しかし、すぐに気付き、自分もグラスを手にする。
「乾杯」
声が響き、一斉にグラスが打ち鳴らされた。
冷えた身体に酒が入れば、たちまち騒がしくなった。
置かれていたウィスキーのボトルが次々に空になる様子に、アレスは苦笑しながら、ウィスキーに口をつける。
懐かしい苦さが腹に落ちて、アレスは眉をしかめた。
酒を飲むのは前世以来だろうか。
飲み過ぎるとまずいな。
酒は一口ほどにして、テーブルにおけば、ツマミというには余りにも質素なチーズを口にする。

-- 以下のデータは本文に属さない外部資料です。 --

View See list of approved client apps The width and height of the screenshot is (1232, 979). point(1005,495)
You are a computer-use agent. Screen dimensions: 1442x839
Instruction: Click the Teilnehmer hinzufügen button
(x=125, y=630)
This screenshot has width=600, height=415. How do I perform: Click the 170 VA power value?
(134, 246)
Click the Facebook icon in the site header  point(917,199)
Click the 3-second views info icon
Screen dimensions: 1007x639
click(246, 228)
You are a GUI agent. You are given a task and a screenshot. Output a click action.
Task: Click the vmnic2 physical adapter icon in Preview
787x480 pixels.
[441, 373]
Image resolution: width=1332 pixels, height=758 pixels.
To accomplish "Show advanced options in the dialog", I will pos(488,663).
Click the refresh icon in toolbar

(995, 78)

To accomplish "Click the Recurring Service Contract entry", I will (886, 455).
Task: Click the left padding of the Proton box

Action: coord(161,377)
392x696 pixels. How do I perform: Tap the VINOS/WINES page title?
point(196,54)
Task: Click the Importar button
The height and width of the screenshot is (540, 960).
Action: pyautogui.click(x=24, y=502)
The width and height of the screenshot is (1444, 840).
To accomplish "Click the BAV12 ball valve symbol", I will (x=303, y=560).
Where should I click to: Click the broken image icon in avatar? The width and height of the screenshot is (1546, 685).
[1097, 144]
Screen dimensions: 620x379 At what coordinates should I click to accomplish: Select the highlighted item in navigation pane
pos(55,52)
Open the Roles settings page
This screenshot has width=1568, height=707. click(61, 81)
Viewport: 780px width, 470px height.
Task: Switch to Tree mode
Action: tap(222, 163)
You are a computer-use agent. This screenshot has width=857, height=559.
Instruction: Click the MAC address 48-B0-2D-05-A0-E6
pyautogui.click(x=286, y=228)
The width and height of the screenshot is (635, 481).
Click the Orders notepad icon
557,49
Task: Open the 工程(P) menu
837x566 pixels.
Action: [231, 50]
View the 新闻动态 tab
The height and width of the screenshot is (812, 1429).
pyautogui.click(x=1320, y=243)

テーブルに並ぶのは全てが乾物や加工食品であり、生鮮食品は並んでいない。
それでも嬉しそうに隊員達は頬張っている。
そんな様子に小さく微笑すれば、
「飲んでますかな?」
「ああ。いただいている、ただあまり飲み過ぎるとよくないんでね。過去の経験から……」
「おや。まだ若いですが、経験がおありそうですな。しかし、一杯くらい大丈夫でしょう?」
「それくらいならば」
自分の手元のウィスキーを空にして、カッセルからウィスキーを注がれる。
返杯をしようとウィスキーを手にすれば、カッセルは日本酒のようだ。
年季の入ったお猪口に、日本酒を注げば、うまそうに飲みほした。
「見事なものですな」
眉根を下げながら、しみじみと呟く姿に、アレスはクラッカーを口にしながら、疑問を浮かべる。
「普通の上官でしたら怒りに任せて怒鳴りつけるか、こちらに迎合したところでしょう。それをいきなり……」
思いだしたのかカッセルは小さく笑った。